Pegida marschierte durch die Stadt, Anwohner wehrten sich gegen die Unterkunft. So etwas habe ich in 35 Jahren nicht erlebt. Das war eine unglückliche Situation. Die Menschen dachten, die Flüchtlinge würden im Luxus leben, was natürlich nicht stimmte. Glücklicherweise hat sich die Situation zumindest in Freital wieder etwas beruhigt.

Haben Sie mit Bekannten über die fragwürdigen Proteste gesprochen?

Ich frage sie, warum sie protestieren. Sie sagten, "Candido, das hat mit dir nichts zu tun." Es könne einfach nicht sein, dass so viele Flüchtlinge nach Freital kommen.

Welche persönlichen Erfahrungen haben Sie mit Fremdenhass gemacht?

Nichts Schlimmes, bedroht wurde ich nie. Allerdings grüßten mich nach den Protesten plötzlich Bekannte auf der Straße nicht mehr. Andere - die immer gerne auf ein Bier vorbeigekommen sind - blieben der Brauerei fern. Einige haben mich komisch angesehen. Doch das sind meistens Menschen, die mit ihrem eigenen Leben nicht zufrieden sind und die Schuld dann bei Fremden suchen. Seit die Flüchtlinge angekommen sind, ist die Stimmung gereizt. Das merke ich schon.

Die Eltern bringen ihre Kinder aber noch zu Ihnen ins Fußballtraining?

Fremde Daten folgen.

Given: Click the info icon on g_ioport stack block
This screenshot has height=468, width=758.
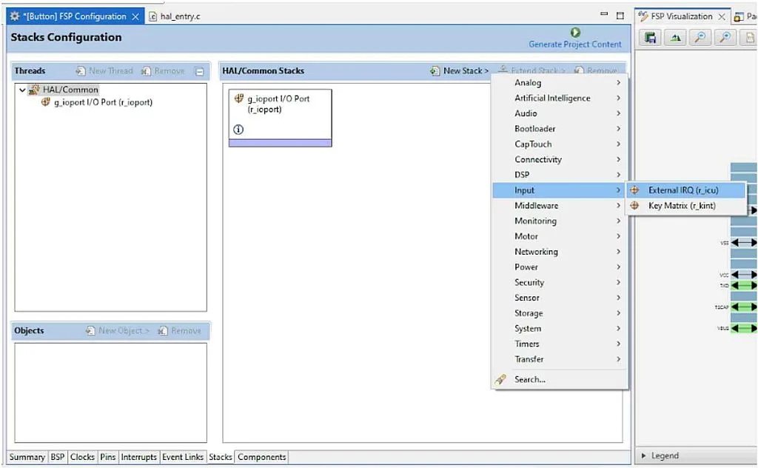Looking at the screenshot, I should point(238,129).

Ja natürlich. Manche wollen sich dann mit mir über die Flüchtlinge unterhalten. Sie sind besorgt, dass Menschen hierherkommen, die gar keine Hilfe benötigen. Einer kam gerade aus seinem Tunesien-Urlaub zurück und fragte, warum Deutschland Tunesier als Flüchtlinge aufnimmt. Und wissen Sie was? Ich kann ihn verstehen. Die Bürger im Osten sind nicht rassistisch. Ich wäre sonst niemals in den Stadtrat gewählt worden. Aber ich gebe zu, dass wir Probleme haben. Es wird immer Menschen geben, die andere wegen ihrer Hautfarbe verurteilen. Das ist aber nicht nur in Freital so, sondern auch in München, Deutschland und ganz Europa.

Im Osten kommt es allerdings öfter zu Übergriffen.

Trotzdem bleibt es eine Minderheit, das dürfen wir nicht vergessen.

Im 20 Kilometer entfernten Heidenau wurde Angela Merkel von Rechten beschimpft. Wie haben Sie den Besuch der Kanzlerin erlebt?

Ich war selber nicht vor Ort, kenne auch niemanden, der dort war. Die Bundeskanzlerin hätte meines Erachtens schon viel früher kommen und die Situation erklären müssen. Nach den Protesten vor dem Hotel Leonardo haben wir in Freital zwei Bürgerversammlungen abgehalten, um den Menschen die Situation darzulegen. Das hat gewirkt. Dasselbe muss auch die Bundesregierung tun. Es heißt immer, es kommen noch mehr Flüchtlinge. Wann ist der Schlusspunkt erreicht?

Sie sagten nach den Protesten: Mein Freital ist ein anderes, nicht rassistisch. Ist Ihr Deutschland auch ein anderes?

Ja und genau das ist der Punkt. Ich weiß, dass die Mehrheit der Deutschen anderen Menschen gerne hilft. Das darf in der aktuellen Debatte nicht untergehen.